→ **DIRECTIONS FOR THIS TASK**
Every entry must be output exactly as it is written.
━━━━━━━━━━━━━━━━━━━━
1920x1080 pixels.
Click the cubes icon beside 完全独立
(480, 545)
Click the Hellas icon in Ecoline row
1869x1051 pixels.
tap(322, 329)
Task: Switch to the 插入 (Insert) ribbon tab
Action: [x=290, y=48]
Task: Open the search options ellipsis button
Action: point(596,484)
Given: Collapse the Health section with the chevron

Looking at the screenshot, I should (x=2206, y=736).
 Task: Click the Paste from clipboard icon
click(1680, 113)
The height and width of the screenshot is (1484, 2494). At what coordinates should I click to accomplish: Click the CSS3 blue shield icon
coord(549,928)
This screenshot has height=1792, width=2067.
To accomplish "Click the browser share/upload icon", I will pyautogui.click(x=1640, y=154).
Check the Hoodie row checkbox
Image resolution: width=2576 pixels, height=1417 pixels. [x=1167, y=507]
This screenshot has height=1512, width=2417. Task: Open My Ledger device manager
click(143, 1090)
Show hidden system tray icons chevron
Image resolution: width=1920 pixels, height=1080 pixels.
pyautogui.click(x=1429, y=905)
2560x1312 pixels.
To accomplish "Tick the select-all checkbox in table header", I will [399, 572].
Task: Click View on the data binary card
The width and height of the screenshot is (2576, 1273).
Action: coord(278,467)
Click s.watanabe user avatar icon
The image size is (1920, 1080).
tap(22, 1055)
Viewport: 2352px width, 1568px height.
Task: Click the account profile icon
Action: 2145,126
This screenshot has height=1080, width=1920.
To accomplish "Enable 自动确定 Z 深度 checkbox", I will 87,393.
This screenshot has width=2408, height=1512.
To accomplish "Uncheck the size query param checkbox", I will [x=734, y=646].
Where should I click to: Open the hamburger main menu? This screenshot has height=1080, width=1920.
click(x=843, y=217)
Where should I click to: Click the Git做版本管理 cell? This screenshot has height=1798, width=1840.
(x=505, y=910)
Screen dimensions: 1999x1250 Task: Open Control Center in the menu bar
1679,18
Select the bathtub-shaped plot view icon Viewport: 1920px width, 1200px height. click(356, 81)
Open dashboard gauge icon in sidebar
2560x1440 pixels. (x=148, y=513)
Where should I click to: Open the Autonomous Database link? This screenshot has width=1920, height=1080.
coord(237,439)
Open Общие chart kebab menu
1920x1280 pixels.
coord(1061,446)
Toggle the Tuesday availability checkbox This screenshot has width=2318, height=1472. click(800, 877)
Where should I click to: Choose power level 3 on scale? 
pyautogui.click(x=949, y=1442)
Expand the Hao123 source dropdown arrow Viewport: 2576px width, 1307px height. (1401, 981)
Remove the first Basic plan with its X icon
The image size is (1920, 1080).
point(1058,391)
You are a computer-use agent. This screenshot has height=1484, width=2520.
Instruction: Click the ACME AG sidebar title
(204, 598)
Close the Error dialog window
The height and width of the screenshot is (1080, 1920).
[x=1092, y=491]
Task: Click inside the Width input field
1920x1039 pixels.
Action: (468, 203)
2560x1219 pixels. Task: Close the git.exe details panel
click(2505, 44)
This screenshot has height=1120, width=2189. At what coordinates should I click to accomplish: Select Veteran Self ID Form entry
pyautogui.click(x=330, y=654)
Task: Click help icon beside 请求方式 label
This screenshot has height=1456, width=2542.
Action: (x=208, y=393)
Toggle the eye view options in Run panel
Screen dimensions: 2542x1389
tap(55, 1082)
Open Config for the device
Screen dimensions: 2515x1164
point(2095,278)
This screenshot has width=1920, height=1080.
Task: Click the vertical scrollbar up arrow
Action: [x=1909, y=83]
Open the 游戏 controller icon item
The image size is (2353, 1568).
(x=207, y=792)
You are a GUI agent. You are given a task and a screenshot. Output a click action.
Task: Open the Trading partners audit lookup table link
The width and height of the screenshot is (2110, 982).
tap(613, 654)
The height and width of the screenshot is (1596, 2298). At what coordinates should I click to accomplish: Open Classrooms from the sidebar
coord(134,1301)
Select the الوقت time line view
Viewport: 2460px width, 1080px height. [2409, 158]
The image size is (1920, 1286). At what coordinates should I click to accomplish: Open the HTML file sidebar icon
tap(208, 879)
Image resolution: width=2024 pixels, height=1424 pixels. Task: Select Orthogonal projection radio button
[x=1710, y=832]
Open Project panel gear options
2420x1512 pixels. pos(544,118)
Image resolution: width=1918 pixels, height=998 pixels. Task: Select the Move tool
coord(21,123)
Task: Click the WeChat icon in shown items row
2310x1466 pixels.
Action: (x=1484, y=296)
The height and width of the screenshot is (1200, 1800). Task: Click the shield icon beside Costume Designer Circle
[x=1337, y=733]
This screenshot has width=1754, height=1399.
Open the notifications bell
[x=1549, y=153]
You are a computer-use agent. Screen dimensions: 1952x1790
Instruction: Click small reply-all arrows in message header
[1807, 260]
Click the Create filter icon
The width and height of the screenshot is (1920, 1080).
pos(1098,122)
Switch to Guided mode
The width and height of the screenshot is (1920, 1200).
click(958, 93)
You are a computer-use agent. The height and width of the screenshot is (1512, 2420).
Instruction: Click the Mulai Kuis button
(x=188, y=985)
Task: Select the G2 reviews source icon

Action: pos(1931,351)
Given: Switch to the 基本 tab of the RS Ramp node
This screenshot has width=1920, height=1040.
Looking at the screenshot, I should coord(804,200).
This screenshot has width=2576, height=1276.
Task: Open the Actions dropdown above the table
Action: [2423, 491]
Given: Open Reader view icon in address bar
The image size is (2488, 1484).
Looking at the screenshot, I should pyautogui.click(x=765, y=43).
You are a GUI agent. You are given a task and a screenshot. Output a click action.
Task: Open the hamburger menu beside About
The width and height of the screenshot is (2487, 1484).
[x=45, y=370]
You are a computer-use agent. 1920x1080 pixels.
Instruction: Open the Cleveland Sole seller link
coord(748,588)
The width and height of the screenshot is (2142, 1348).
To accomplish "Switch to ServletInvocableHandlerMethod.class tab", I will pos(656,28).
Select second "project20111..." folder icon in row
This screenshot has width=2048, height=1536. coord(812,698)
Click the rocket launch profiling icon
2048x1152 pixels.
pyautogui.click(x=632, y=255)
━━━━━━━━━━━━━━━━━━━━
→ **SOLUTION FOR THIS EXERCISE**
1920x1080 pixels.
Click the cubes icon beside 完全独立
(480, 545)
Click the Hellas icon in Ecoline row
1869x1051 pixels.
tap(322, 329)
Task: Switch to the 插入 (Insert) ribbon tab
Action: [x=290, y=48]
Task: Open the search options ellipsis button
Action: point(596,484)
Given: Collapse the Health section with the chevron

Looking at the screenshot, I should (x=2206, y=736).
 Task: Click the Paste from clipboard icon
click(1680, 113)
The height and width of the screenshot is (1484, 2494). At what coordinates should I click to accomplish: Click the CSS3 blue shield icon
coord(549,928)
This screenshot has height=1792, width=2067.
To accomplish "Click the browser share/upload icon", I will pyautogui.click(x=1640, y=154).
Check the Hoodie row checkbox
Image resolution: width=2576 pixels, height=1417 pixels. [x=1167, y=507]
This screenshot has height=1512, width=2417. Task: Open My Ledger device manager
click(143, 1090)
Show hidden system tray icons chevron
Image resolution: width=1920 pixels, height=1080 pixels.
pyautogui.click(x=1429, y=905)
2560x1312 pixels.
To accomplish "Tick the select-all checkbox in table header", I will [399, 572].
Task: Click View on the data binary card
The width and height of the screenshot is (2576, 1273).
Action: coord(278,467)
Click s.watanabe user avatar icon
The image size is (1920, 1080).
tap(22, 1055)
Viewport: 2352px width, 1568px height.
Task: Click the account profile icon
Action: 2145,126
This screenshot has height=1080, width=1920.
To accomplish "Enable 自动确定 Z 深度 checkbox", I will 87,393.
This screenshot has width=2408, height=1512.
To accomplish "Uncheck the size query param checkbox", I will [x=734, y=646].
Where should I click to: Open the hamburger main menu? This screenshot has height=1080, width=1920.
click(x=843, y=217)
Where should I click to: Click the Git做版本管理 cell? This screenshot has height=1798, width=1840.
(x=505, y=910)
Screen dimensions: 1999x1250 Task: Open Control Center in the menu bar
1679,18
Select the bathtub-shaped plot view icon Viewport: 1920px width, 1200px height. click(356, 81)
Open dashboard gauge icon in sidebar
2560x1440 pixels. (x=148, y=513)
Where should I click to: Open the Autonomous Database link? This screenshot has width=1920, height=1080.
coord(237,439)
Open Общие chart kebab menu
1920x1280 pixels.
coord(1061,446)
Toggle the Tuesday availability checkbox This screenshot has width=2318, height=1472. click(800, 877)
Where should I click to: Choose power level 3 on scale? 
pyautogui.click(x=949, y=1442)
Expand the Hao123 source dropdown arrow Viewport: 2576px width, 1307px height. (1401, 981)
Remove the first Basic plan with its X icon
The image size is (1920, 1080).
point(1058,391)
You are a computer-use agent. This screenshot has height=1484, width=2520.
Instruction: Click the ACME AG sidebar title
(204, 598)
Close the Error dialog window
The height and width of the screenshot is (1080, 1920).
[x=1092, y=491]
Task: Click inside the Width input field
1920x1039 pixels.
Action: (468, 203)
2560x1219 pixels. Task: Close the git.exe details panel
click(2505, 44)
This screenshot has height=1120, width=2189. At what coordinates should I click to accomplish: Select Veteran Self ID Form entry
pyautogui.click(x=330, y=654)
Task: Click help icon beside 请求方式 label
This screenshot has height=1456, width=2542.
Action: (x=208, y=393)
Toggle the eye view options in Run panel
Screen dimensions: 2542x1389
tap(55, 1082)
Open Config for the device
Screen dimensions: 2515x1164
point(2095,278)
This screenshot has width=1920, height=1080.
Task: Click the vertical scrollbar up arrow
Action: [x=1909, y=83]
Open the 游戏 controller icon item
The image size is (2353, 1568).
(x=207, y=792)
You are a GUI agent. You are given a task and a screenshot. Output a click action.
Task: Open the Trading partners audit lookup table link
The width and height of the screenshot is (2110, 982).
tap(613, 654)
The height and width of the screenshot is (1596, 2298). At what coordinates should I click to accomplish: Open Classrooms from the sidebar
coord(134,1301)
Select the الوقت time line view
Viewport: 2460px width, 1080px height. [2409, 158]
The image size is (1920, 1286). At what coordinates should I click to accomplish: Open the HTML file sidebar icon
tap(208, 879)
Image resolution: width=2024 pixels, height=1424 pixels. Task: Select Orthogonal projection radio button
[x=1710, y=832]
Open Project panel gear options
2420x1512 pixels. pos(544,118)
Image resolution: width=1918 pixels, height=998 pixels. Task: Select the Move tool
coord(21,123)
Task: Click the WeChat icon in shown items row
2310x1466 pixels.
Action: (x=1484, y=296)
The height and width of the screenshot is (1200, 1800). Task: Click the shield icon beside Costume Designer Circle
[x=1337, y=733]
This screenshot has width=1754, height=1399.
Open the notifications bell
[x=1549, y=153]
You are a computer-use agent. Screen dimensions: 1952x1790
Instruction: Click small reply-all arrows in message header
[1807, 260]
Click the Create filter icon
The width and height of the screenshot is (1920, 1080).
pos(1098,122)
Switch to Guided mode
The width and height of the screenshot is (1920, 1200).
click(958, 93)
You are a computer-use agent. The height and width of the screenshot is (1512, 2420).
Instruction: Click the Mulai Kuis button
(x=188, y=985)
Task: Select the G2 reviews source icon

Action: pos(1931,351)
Given: Switch to the 基本 tab of the RS Ramp node
This screenshot has width=1920, height=1040.
Looking at the screenshot, I should coord(804,200).
This screenshot has width=2576, height=1276.
Task: Open the Actions dropdown above the table
Action: [2423, 491]
Given: Open Reader view icon in address bar
The image size is (2488, 1484).
Looking at the screenshot, I should pyautogui.click(x=765, y=43).
You are a GUI agent. You are given a task and a screenshot. Output a click action.
Task: Open the hamburger menu beside About
The width and height of the screenshot is (2487, 1484).
[x=45, y=370]
You are a computer-use agent. 1920x1080 pixels.
Instruction: Open the Cleveland Sole seller link
coord(748,588)
The width and height of the screenshot is (2142, 1348).
To accomplish "Switch to ServletInvocableHandlerMethod.class tab", I will pos(656,28).
Select second "project20111..." folder icon in row
This screenshot has width=2048, height=1536. coord(812,698)
Click the rocket launch profiling icon
2048x1152 pixels.
pyautogui.click(x=632, y=255)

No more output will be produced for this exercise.